WASHINGTON, D.C., – The commerce department issued a one-week delay in an order that required U.S. app stores to remove the TikTok and WeChat apps from their stores on September 20.
The popular social media apps were been banned in the United States over security fears. The order also banned financial transaction using the app. TikTok allows users to make and share short videos.
Department of Commerce Secretary Wilbur Ross said, “At the President’s direction, we have taken significant action to combat China’s malicious collection of American citizens’ personal data, while promoting our national values, democratic rules-based norms, and aggressive enforcement of U.S. laws and regulations.”

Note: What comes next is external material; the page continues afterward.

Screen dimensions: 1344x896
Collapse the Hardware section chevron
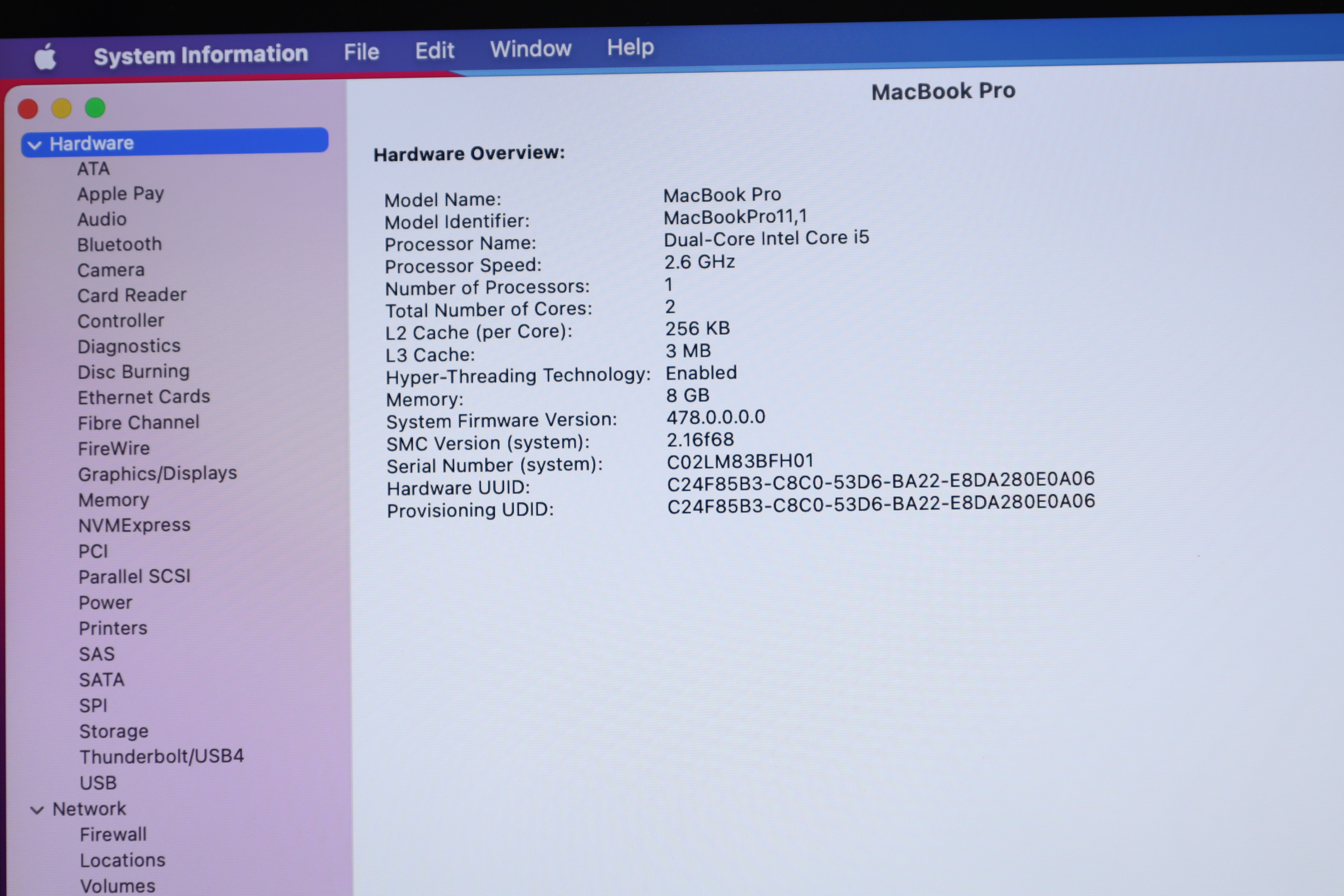pos(35,145)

Secretary Ross said both apps collect a tremendous about of information from users, including:
- network activity
- location data
- browsing history
- search history
“Each is an active participant in China’s civil-military fusion and is subject to mandatory cooperation with the intelligence services of the CCP. This combination results in the use of WeChat and TikTok creating unacceptable risks to our national security.”
However just a day after the announcement, the ban was delayed. “In light of recent positive developments, Secretary of Commerce Wilbur Ross, at the direction of President Trump, will delay the prohibition of identified transactions pursuant to Executive Order 13942, related to the TikTok mobile application that would have been effective on Sunday, September 20, 2020, until September 27, 2020 at 11:59 p.m.”
The positive development is believed to be an offer from U.S. tech giant Oracle to purchase the company.
The apps will disappear from app store. Sending money or processing payments using the apps will now be illegal. The apps won’t vanish from phones immediately but support and updates will cease.
TikTok is incredibly popular among younger social media users with an estimated half a billion users around the world.
The app’s creators issued a statement back in August about the ban, “For nearly a year, we have sought to engage with the US government in good faith to provide a constructive solution to the concerns that have been expressed. What we encountered instead was that the Administration paid no attention to facts, dictated terms of an agreement without going through standard legal processes, and tried to insert itself into negotiations between private businesses.”